Seit damals, als Brody seinen Freund Harvey als frischgebackenen Arzt zum ersten Mal nach Hause mitgebracht hatte, besaß dieser einen hungrigen Ausdruck in seinen Augen, von dem Della sich immer leicht bedroht fühlte. Als würde er ein Geheimnis kennen, das sie nicht sehen konnte, weil sie zu dumm war. Natürlich war sie als Achtzehnjährige scharf auf ihn gewesen, trotz der Beziehung mit ihrem damaligen Freund, einem angehenden Ingenieur. Harvey war ein attraktiver Mann. Schon damals, mit dreiundzwanzig, bevor er Chirurg geworden war, hatte er eine unglaublich selbstsichere Ausstrahlung gehabt. Doch sobald sie miteinander sprachen, war schon nach wenigen Minuten klar gewesen, dass sie beide niemals gut miteinander auskommen würden. Ihre gegenseitige Verachtung hatte sich geradezu blitzartig gezeigt, und beide hatten einen absolut negativen Eindruck voneinander bekommen.
Brody hatte Della von der armen Frau berichtet, mit der Harvey die vorhergehende Nacht verbracht hatte, aber nie wieder anrufen würde.
Achselzuckend hatte Harvey dies kommentiert mit: "Ich habe ihr gleich gesagt, dass es nichts Ernstes ist."
Della dagegen war traurig darüber, dass sie wegen des Medizinstudiums ihren Freund zurücklassen und eine Fernbeziehung führen musste. Als Brody sie deshalb aufzog, hatte Harvey völlig unsensibel zugestimmt mit der Bemerkung: "Das wird wahrscheinlich sowieso nicht halten."

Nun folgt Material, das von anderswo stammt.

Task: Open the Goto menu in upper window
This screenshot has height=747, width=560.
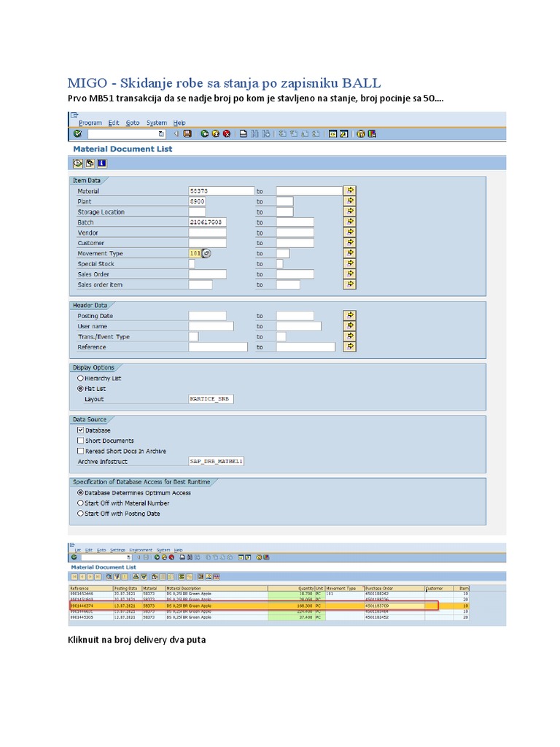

Della, die zu dem Zeitpunkt noch sehr verliebt gewesen war, hatte sofort Anstoß an Harveys Einstellung zu Beziehungen im Allgemeinen genommen. Er tat so, als wäre der Wunsch nach Liebe und Bindung unter seiner Würde und nur etwas für Dummköpfe.
"Ich hege keinen Groll." Della eilte ihm nach. Mit einem Meter achtundachtzig und seinen langen Schritten war er im Gegensatz zu ihren ein Meter achtundsechzig allerdings klar im Vorteil. "Aber ich möchte doch festhalten, dass du mir tatsächlich meinen Job weggeschnappt hast."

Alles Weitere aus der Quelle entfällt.